Non solo: queste elezioni ci dicono nettamente che non si può pensare di convincere la gente a votarti se non hai un’anima né un’identità o se, peggio ancora, aspiri a snaturarti e a trasformarti nell’opposto di ciò per cui sei nato. Un M5S nato sui territori per prendersi cura di piccoli problemi locali, denunciando le malefatte e l’affarismo dei partiti tradizionali, non può funzionare se alla sua guida si mette un personaggio che si atteggia a Macron senza, peraltro, essere uscito dall’ENA. Così come il PD, nato per essere l’architrave del centrosinistra, difficilmente può funzionare se il suo segretario lo vuole condurre fra le braccia di Berlusconi e Verdini, espellendo progressivamente la sinistra.

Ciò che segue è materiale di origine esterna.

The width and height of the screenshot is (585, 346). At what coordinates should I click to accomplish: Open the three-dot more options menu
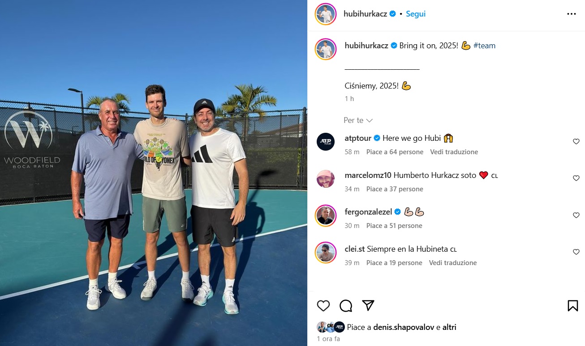[x=572, y=14]
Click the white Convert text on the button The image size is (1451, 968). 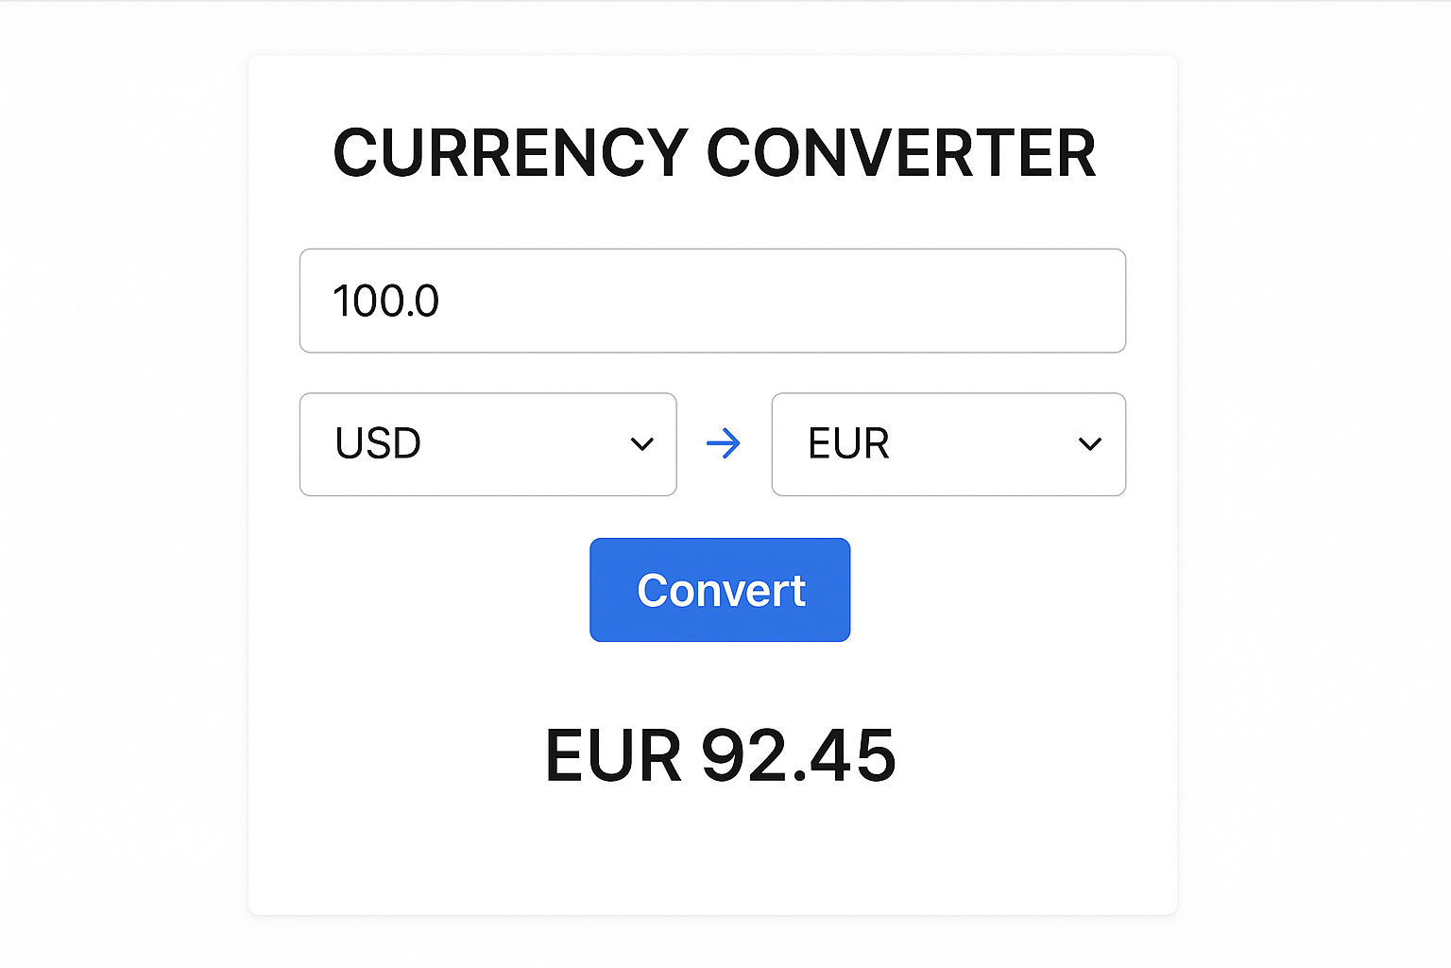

Infine la Lega, la quale ha un senso solo se torna ad essere una sorta di sindacato del Nord, visto che per i napoletani sarà sempre il partito degli slogan razzisti contro il Sud e che anche la vandeana francese sembra aver esaurito la propria spinta propulsiva. 

Mi dispiace, in conclusione, per l’ex sindaco di Lampedusa, Giusi Nicolini, vittima non tanto delle sue posizioni aperte ed inclusive in fatto di immigrazione quanto, probabilmente, della sua eccessiva vicinanza a Renzi e dell’essersi trasformata troppo in un personaggio mediatico, prestandosi alle campagne nazionali del proprio leader e smarrendo così una parte di quella genuinità che le aveva portato unanimi consensi nella prima parte della sua esperienza amministrativa. 

Quanto alla Raggi e alla Appendino, l’idea che nel resto d’Italia si sia votato sui disastri della prima e sull’infortunio della seconda la settimana scorsa può venire in mente solo a chi non prende l’autobus dai tempi in cui si andava con l’omnibus a cavalli. 

Tutto questo mentre diciamo addio ad Oscar Mammì, autore di una pessima legge sul sistema mediatico che, tuttavia, abbiamo rivalutato dopo aver letto la Gasparri e la recente riforma renziana, e mentre Macron ha ottenuto un risultato al primo turno delle Legislative che lo incorona praticamente imperatore di Francia. Essendo un uomo intelligente e sapendo gestire il potere, ha provveduto a far sapere che si toglierà subito la corona, ben cosciente del fatto che altrimenti la sua marcia trionfale potrebbe trasformarsi presto in un calvario.